Galas expresses herself in forceful and earthy and beautifully direct ways, in a melodious, cackling rasp … While she’s onstage—and probably in most of her daily interactions with people—she is quite an actress, of high, high drama and blackest, gruesomest comedy. Camp is valuable for how it speaks truths obviously, in black and white. But Diamanda’s Morticia-like character tends to stomp on mere camp. She knows too much. She is all the while shockingly human; she sips her tea, and tattoed on the fingers of her hand I see: “We are all HIV-positive.”
ARTHUR: First, tell me a little bit about what set you off on your own musical path. You must have had reasons why you needed to break all the rules.

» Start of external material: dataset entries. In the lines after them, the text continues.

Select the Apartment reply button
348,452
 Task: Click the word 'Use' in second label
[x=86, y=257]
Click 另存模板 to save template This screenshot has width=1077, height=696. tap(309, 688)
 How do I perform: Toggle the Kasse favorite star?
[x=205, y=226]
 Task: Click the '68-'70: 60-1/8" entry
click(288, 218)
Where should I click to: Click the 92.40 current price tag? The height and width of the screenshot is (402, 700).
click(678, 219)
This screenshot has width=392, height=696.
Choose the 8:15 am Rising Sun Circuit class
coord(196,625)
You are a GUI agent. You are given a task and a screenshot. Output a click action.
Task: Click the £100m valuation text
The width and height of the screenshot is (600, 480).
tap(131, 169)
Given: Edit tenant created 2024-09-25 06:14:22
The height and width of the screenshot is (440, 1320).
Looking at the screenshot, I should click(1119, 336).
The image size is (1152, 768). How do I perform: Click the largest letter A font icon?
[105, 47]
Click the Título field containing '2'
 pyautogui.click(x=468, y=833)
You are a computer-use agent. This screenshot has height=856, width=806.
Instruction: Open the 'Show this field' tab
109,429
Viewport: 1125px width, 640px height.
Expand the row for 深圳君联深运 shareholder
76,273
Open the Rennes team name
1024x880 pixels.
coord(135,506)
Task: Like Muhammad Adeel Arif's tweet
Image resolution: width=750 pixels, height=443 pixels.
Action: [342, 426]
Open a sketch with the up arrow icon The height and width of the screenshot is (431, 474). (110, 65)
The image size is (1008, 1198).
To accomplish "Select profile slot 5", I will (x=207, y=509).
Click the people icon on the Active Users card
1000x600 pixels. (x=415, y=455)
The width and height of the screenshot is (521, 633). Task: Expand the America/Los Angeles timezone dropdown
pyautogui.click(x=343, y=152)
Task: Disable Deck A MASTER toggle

DIAMANDA GALAS: It was the middle of the ‘70s, and I had come up as both a jazz and a classical pianist at the same time. Doing improvisation without reading first, then reading music. And then after playing classical music for a while, and classical concertos, including Cesar Franck, wonderful, wonderful, and Beethoven, and doing Fats Waller, and then doing things with some guys who had been influenced by Ornette and Ayler and stuff. I just decided that the fact is that the voice is the leader of the band, but I don’t want to be in the jazz ghetto, I don’t want to be in the new-music ghetto, I don’t want to be in any ghetto; I think I’ll just use my own name, and that’s the ghetto I’ll settle for. In the ‘70s, if you decided that you were gonna do jazz, then that meant that it had to be about music that had this swing, and I’m like, buddy, sometimes I want the music to swing, sometimes I don’t want the music to fuckin’ swing. Like, what the fuck do I care if the music swings?